Colombia’s conservative parties, opposed to the 2016 peace deal with Farc rebels, have taken the lead in the country’s elections.
Sunday’s vote was the first in which the former Farc guerrillas, now a political party, took part.
With more than 90% of votes counted, ex-president Álvaro Uribe’s Democratic Centre party won the most seats.
The Farc performed poorly, in line with expectations – but is guaranteed some seats by the peace agreement.
It received just 0.4% of the total number of votes – but will receive five seats each of the two chambers of parliament.
Final official results are expected later on Monday.
Polling was also reported to be unusually peaceful compared to previous years, when it has sometimes been marred by violence.
The right-wing parties performed best, but still fell short of an overall majority.
Analysis: Farc’s uncertain future
The Farc was never expected to win lots of seats – they had plenty of critics who felt it was too soon for the former guerrilla fighters to be running for Congress.

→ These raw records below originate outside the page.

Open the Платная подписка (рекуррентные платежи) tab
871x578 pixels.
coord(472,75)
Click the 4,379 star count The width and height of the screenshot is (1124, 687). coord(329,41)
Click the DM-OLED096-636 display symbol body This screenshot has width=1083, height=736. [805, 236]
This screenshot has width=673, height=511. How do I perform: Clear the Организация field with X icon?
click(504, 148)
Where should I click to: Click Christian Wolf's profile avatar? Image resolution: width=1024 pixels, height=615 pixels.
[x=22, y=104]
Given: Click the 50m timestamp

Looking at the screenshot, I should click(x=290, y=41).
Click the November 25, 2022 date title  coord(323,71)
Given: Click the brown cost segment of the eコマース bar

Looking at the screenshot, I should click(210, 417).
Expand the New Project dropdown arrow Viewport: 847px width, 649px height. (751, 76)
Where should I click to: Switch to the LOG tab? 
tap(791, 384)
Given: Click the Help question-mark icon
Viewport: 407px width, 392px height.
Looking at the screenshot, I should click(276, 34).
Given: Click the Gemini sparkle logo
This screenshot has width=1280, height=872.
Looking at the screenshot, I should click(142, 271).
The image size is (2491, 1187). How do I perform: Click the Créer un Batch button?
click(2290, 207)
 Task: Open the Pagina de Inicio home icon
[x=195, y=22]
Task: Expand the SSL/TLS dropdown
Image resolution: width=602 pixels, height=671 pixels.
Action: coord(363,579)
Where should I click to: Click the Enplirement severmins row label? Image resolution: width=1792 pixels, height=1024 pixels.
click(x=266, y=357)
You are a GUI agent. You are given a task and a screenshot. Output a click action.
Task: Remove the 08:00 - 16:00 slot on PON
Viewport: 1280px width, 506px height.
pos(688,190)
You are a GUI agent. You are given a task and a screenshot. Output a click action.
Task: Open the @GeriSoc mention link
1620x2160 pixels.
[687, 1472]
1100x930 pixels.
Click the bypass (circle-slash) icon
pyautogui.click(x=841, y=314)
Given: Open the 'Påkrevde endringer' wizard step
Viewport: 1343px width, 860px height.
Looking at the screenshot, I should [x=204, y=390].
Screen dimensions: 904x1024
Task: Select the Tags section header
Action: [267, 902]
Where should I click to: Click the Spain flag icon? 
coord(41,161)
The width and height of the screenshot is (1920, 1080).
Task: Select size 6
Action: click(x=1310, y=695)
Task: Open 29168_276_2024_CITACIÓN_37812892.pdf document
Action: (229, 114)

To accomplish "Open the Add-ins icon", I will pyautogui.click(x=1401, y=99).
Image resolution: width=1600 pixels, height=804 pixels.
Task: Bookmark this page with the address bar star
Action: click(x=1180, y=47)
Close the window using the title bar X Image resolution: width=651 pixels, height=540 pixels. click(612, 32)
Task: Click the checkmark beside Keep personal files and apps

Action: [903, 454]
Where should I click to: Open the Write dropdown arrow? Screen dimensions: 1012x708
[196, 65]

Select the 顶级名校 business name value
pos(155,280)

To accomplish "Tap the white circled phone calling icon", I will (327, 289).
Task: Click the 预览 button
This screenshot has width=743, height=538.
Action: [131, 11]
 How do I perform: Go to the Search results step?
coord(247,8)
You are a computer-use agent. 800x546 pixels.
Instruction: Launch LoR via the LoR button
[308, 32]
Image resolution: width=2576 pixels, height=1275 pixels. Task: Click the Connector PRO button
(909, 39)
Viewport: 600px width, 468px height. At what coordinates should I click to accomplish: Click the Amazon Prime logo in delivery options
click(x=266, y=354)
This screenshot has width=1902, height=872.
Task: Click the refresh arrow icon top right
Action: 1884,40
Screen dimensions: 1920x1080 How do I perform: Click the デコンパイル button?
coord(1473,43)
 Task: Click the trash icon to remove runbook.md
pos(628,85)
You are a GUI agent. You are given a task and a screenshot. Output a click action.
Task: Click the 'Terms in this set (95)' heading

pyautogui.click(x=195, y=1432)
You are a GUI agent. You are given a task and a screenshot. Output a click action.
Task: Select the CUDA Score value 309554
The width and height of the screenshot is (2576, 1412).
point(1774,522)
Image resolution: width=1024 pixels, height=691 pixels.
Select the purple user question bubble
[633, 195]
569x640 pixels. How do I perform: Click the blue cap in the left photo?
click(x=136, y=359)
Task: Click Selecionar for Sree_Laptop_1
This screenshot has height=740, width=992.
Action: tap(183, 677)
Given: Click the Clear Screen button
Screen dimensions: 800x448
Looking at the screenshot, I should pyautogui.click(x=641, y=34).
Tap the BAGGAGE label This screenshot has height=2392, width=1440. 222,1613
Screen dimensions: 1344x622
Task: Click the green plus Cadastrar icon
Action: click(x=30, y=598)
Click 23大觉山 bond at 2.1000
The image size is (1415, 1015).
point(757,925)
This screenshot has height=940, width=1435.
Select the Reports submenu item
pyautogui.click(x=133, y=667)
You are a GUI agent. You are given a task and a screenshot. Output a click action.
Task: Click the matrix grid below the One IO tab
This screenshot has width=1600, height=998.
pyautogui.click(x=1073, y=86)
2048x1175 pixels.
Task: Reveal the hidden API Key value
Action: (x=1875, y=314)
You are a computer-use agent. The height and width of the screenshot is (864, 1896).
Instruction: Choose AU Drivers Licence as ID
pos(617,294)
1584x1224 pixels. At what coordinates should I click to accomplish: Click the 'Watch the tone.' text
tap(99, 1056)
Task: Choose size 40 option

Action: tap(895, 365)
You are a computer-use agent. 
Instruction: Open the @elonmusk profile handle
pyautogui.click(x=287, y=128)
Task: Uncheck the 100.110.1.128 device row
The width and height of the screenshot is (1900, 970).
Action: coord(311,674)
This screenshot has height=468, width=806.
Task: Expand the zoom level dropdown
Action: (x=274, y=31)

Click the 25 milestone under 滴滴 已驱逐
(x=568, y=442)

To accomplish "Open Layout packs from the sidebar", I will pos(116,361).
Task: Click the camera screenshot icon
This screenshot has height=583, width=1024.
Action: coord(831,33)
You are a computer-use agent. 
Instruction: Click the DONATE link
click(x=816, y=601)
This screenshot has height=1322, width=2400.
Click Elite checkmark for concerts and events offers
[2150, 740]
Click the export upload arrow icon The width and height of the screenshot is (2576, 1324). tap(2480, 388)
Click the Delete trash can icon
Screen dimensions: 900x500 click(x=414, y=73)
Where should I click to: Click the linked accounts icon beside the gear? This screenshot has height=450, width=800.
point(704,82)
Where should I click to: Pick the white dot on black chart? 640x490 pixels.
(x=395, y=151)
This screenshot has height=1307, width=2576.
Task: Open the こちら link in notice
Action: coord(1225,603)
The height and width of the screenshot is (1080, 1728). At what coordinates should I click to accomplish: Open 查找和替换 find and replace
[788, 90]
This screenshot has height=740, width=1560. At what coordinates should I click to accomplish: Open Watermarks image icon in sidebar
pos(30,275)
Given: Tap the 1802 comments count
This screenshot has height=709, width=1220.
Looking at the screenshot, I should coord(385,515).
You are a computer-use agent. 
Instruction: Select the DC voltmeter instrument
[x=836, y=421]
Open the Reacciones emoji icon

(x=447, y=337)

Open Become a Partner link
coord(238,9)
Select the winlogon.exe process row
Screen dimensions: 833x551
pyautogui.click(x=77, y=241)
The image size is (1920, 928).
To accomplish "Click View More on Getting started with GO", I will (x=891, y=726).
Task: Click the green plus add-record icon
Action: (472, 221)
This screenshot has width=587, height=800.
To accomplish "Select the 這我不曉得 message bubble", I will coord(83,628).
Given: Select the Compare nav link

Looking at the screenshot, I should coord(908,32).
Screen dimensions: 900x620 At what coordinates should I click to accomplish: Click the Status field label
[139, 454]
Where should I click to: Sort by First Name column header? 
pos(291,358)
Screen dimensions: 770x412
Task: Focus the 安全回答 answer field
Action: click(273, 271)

But these results just underline that no matter how much influence they used to exert over the country during the conflict, now they’ve laid down their weapons, their power has all but disappeared.
The congressional vote was seen as a test for President Juan Manuel Santos – his government had been criticised for what many feel was a peace deal that was too lenient towards the Farc.
These elections have strengthened the hand of the right-wing parties ahead of the presidential vote in May so the future role of these political newcomers is uncertain.
The Democratic Centre emerged as the largest party, with 19 seats in the country’s Senate, and another 33 in the lower house of representatives.
But the results were fragmented, with no party achieving more than 16% of the total poll.
The three largest right-wing or conservative parties together have won 50 of the Senate’s 102 seats.
But the strong performance of Mr Uribe’s party – which vehemently opposed the terms of the peace deal – is indicative of the divided attitudes in the country.
Farc rebels were in open conflict with Colombia’s government for more than 50 years, engaged in a guerrilla war that killed more than 220,000 people.
Many Colombians felt that the former rebels should have been held accountable for crimes, rather than given political influence.
Also on Sunday, Colombians selected candidates in the presidential primary elections, choosing those who will vie to replace the architect of the peace process, President Juan Manuel Santos.
Iván Duque was selected for the right-wing coalition, while Gustavo Petro won the nomination for the left.
The pair will contest a first round of elections in late May alongside several other candidates, with the victor chosen in June. President Santos’s term expires in August.
Mr Santos was awarded the Nobel Peace Prize in 2016 for his efforts on the peace agreement.